§ **EXERCISE PROMPT**
Output exactly the lines below from the one containing "Given: Click the" to the last line, both included. Omit pictures.

§ **RECORDS TO USE**
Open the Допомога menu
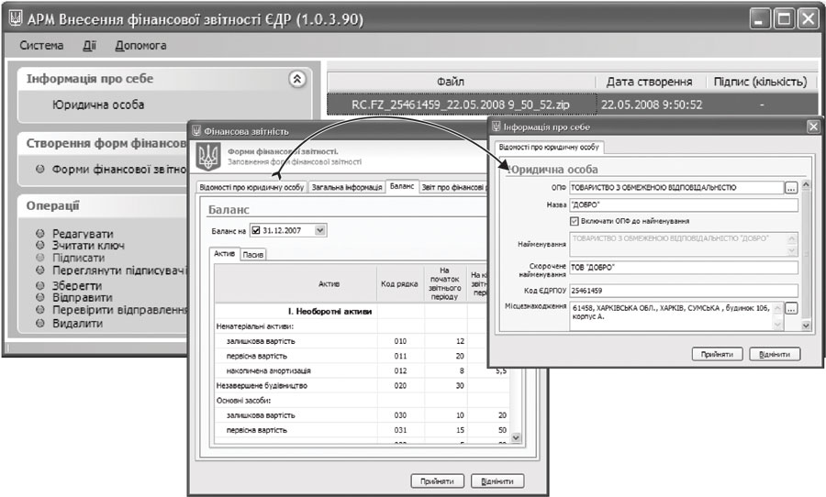Screen dimensions: 826x497 [140, 45]
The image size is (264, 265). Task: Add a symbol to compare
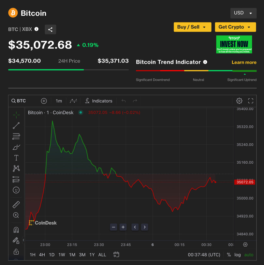[x=44, y=101]
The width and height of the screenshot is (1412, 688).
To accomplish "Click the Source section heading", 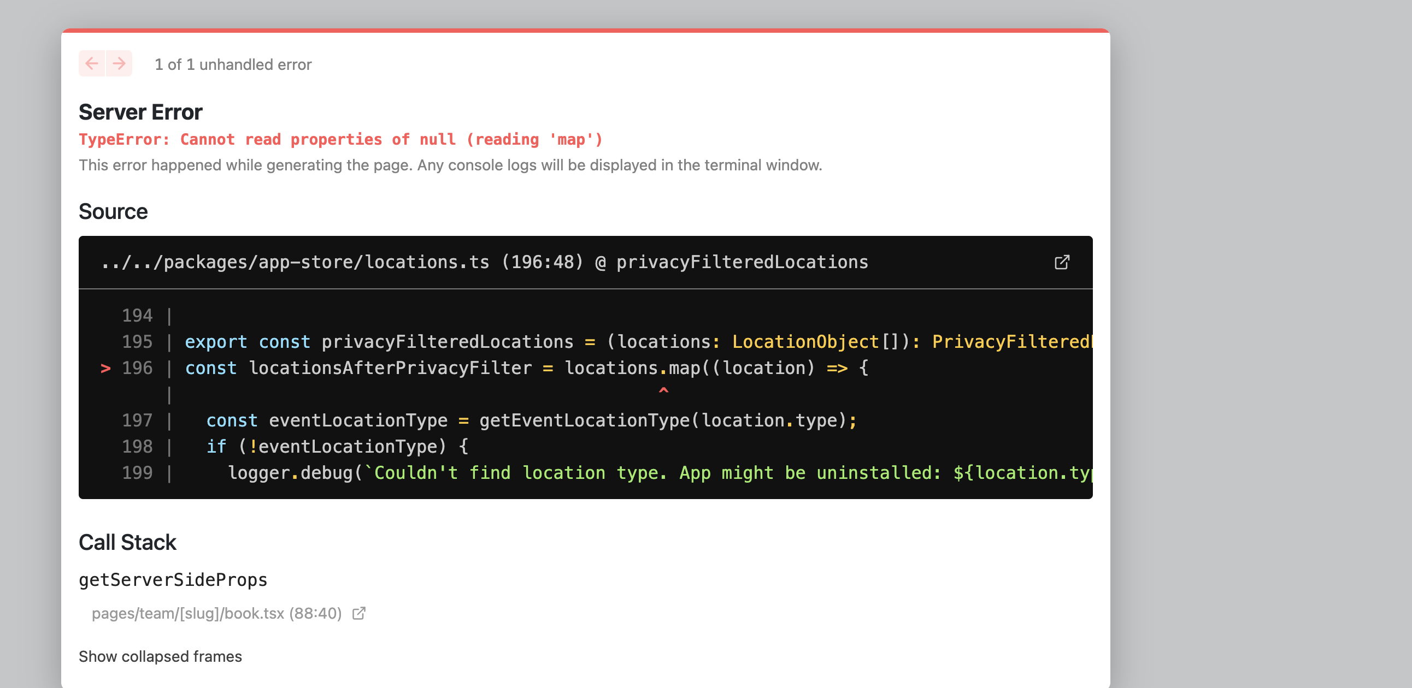I will (113, 211).
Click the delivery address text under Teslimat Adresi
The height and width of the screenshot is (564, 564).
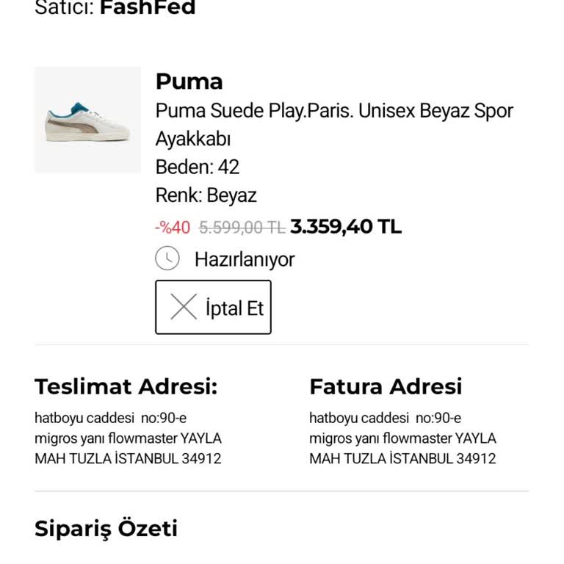pyautogui.click(x=128, y=438)
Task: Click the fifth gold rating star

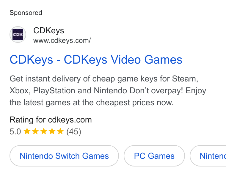Action: pyautogui.click(x=60, y=131)
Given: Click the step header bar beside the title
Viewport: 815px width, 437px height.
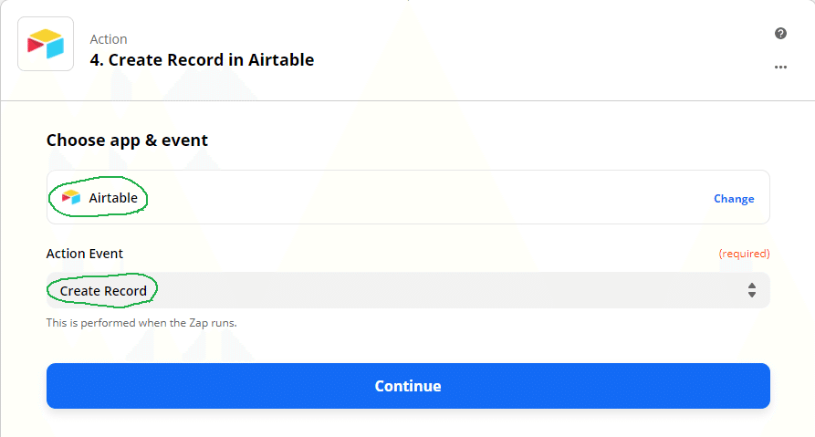Looking at the screenshot, I should click(548, 50).
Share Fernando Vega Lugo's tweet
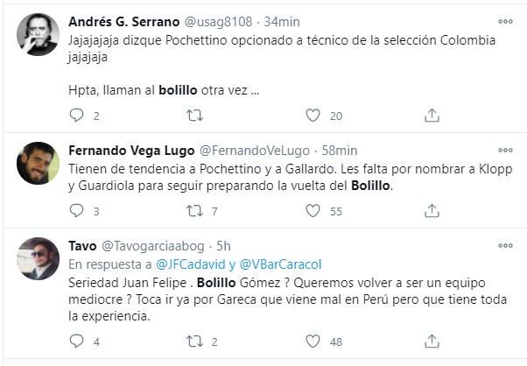 432,211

§ **OUTPUT**
Given: Click the step header bar beside the title
Viewport: 815px width, 437px height.
Looking at the screenshot, I should click(548, 50).
Share Fernando Vega Lugo's tweet
 432,211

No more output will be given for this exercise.